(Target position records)

···

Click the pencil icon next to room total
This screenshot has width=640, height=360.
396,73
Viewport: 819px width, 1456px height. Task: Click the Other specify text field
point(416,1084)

···

▸ **Exercise task**: Pull out every line of the rows above that contains the string "width". Case counts.

▸ **Expected output**:
This screenshot has width=640, height=360.
Viewport: 819px width, 1456px height. Task: Click the Other specify text field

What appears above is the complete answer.